* begin RECORDS SHOWN *

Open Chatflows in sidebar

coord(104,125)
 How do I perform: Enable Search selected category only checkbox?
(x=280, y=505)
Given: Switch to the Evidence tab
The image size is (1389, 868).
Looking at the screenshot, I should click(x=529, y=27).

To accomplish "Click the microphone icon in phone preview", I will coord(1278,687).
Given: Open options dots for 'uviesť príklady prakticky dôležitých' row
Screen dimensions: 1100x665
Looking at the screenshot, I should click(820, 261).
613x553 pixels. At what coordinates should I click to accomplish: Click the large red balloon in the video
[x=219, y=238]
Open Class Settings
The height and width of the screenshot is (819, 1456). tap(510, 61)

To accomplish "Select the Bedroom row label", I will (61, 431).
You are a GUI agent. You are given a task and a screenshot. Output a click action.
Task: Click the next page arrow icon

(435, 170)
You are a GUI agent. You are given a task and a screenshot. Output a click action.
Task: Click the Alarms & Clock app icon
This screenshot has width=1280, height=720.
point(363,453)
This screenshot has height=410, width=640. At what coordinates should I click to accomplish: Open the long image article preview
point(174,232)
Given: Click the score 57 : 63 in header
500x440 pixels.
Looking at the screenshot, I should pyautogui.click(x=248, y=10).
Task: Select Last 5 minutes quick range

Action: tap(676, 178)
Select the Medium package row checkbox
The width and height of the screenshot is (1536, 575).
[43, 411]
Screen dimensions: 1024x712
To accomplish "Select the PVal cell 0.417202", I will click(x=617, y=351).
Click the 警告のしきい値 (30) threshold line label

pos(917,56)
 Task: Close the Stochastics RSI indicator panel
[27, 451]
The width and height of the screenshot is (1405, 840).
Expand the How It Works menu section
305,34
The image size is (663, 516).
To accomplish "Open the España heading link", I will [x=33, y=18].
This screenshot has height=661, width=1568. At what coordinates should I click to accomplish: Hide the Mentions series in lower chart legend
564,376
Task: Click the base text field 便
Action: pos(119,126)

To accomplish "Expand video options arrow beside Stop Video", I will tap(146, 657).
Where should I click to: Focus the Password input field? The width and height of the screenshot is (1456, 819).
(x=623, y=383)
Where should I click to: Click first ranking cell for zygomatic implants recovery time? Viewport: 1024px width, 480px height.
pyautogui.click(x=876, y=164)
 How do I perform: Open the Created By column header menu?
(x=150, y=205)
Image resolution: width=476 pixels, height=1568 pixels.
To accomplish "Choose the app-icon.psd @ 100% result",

* end RECORDS SHOWN *

**TASK DESCRIPTION:** Copy out the listing word for word, starting with its first line and ending with the line that contains "Looking at the screenshot, I should click(820, 261).", both ends included.

**EXERCISE SOLUTION:**
Open Chatflows in sidebar

coord(104,125)
 How do I perform: Enable Search selected category only checkbox?
(x=280, y=505)
Given: Switch to the Evidence tab
The image size is (1389, 868).
Looking at the screenshot, I should click(x=529, y=27).

To accomplish "Click the microphone icon in phone preview", I will coord(1278,687).
Given: Open options dots for 'uviesť príklady prakticky dôležitých' row
Screen dimensions: 1100x665
Looking at the screenshot, I should click(820, 261).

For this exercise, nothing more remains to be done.